Let $a'=\overline{a_4a_3a_2a_1}$, where $a_4\ge a_3\ge a_2\ge a_1$; $a''=\overline{a_1a_2a_3a_4}$.

$a=T(a)=a'-a''=1000(a_4-a_1)+100(a_3-a_2)+10(a_2-a_3)+(a_1-a_4)$

For $a_3=a_2$, $T(a)=\overline{(a_4-a_1-1)99(10+a_1-a_4)}$

As the largest digit of $a$ in this case is $9$, $a_4=a_3=9$,

so $T(a)=\overline{(8-a_1)99(a_1+1)}=8991-999a_1$. But no such pair of $(a_1,a)$ where $a=T(a)$ exists.

Therefore $a_3>a_2$.

$a=T(a)=\overline{(a_4-a_1)(a_3-a_2-1)(9+a_2-a_3)(10+a_1-a_4)}$

For each digit, as they can be rewritten into only $a_1,a_2,a_3$ or $a_4$,

we have:

$$a_4-a_1=a_1/a_2/a_3/a_4\implies10+a_1-a_4=10-a_1/10-a_2/10-a_3/10-a_4$$ $$a_3-a_2-1=a_2/a_1\implies 9+a_2-a_3=10-a_2/10-a_1$$

We now have $2\cdot4=8$ cases to deal with, which need to be solved by brute-force. But I don't like it.

Question

I'm stuck here. Originally I want to prove it as simply/algebraically as possible. Can someone give me some hint to proceed my proof? Or is there any more elegant way to prove it? Thank you.

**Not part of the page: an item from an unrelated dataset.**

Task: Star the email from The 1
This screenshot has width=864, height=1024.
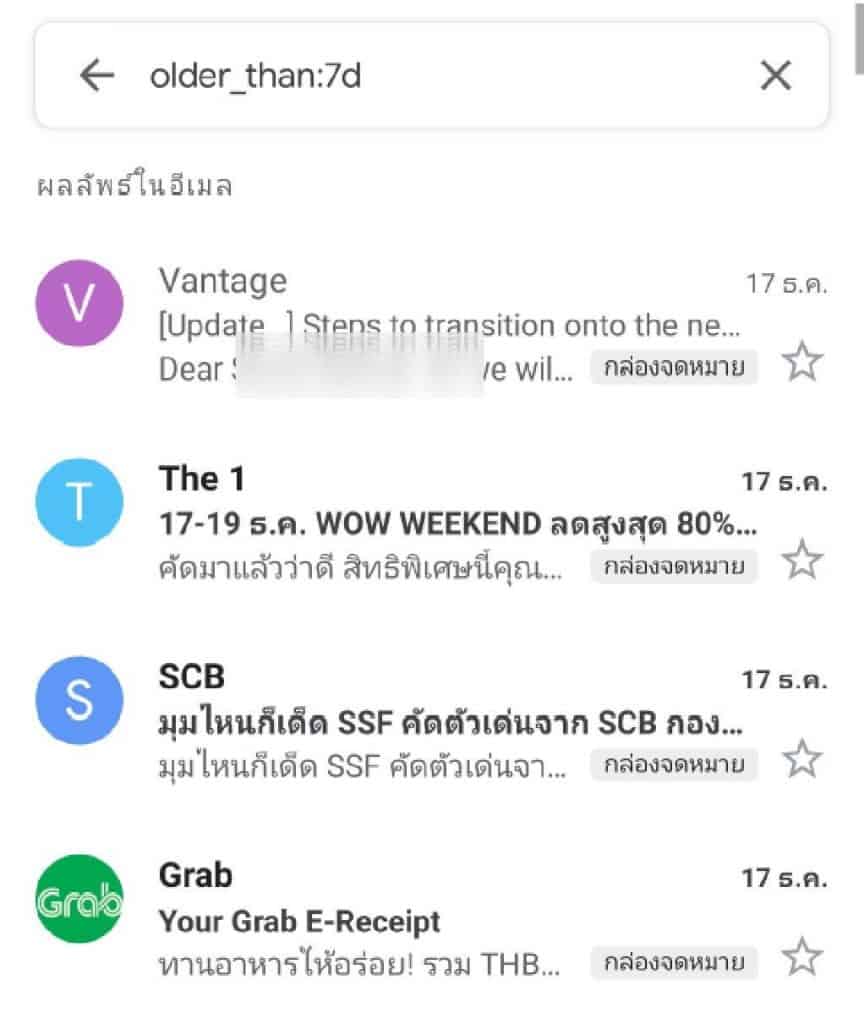Action: tap(802, 560)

P.S. I don't want diagram-like explanation, which I see in old posts in related topics.

Answer 1

We write $n=\overline{abcd}$, and as in your question $a_4$ to $a_1$ are the numbers from large to small.

$$a = a_4-a_1$$ $$b = a_3-a_2-1$$ $$c = a_2-a_3+9$$ $$d = a_1-a_4+10$$

We know that $a_4 \geq a_3 > a_2 \geq a_1$. We also know $a+d=10$,$b+c=8$.

We also know $a > b$.

We also know $c \geq d-1$, with equality iff $a_4 = a_3 > a_2 = a_1$, in that case, we can write $n=\overline{eeff}-\overline{ffee}=\overline{(e-f)(e-f)(f-e)(f-e)}$ if $n$ is Kaprekar, but this doesn't statistify $a>b$ and thus it can't be Kaprekar. Therefore $c \geq d$.

We therefore have 6 possibilities for $n=\overline{abcd}$:

It can be $\overline{a_4a_2a_3a_1}$, $\overline{a_3a_2a_4a_1}$, $\overline{a_4a_1a_3a_2}$, $\overline{a_3a_1a_4a_2}$, $\overline{a_2a_1a_4a_3}$ or $\overline{a_4a_3a_2a_1}$.

Case 1. $\overline{a_4a_2a_3a_1}$. In this case we have $a_4=a_4-a_1$, so $a_1=0$. But $a+d=a_1+a_4=10$, so $a_4=10$. Contradiction.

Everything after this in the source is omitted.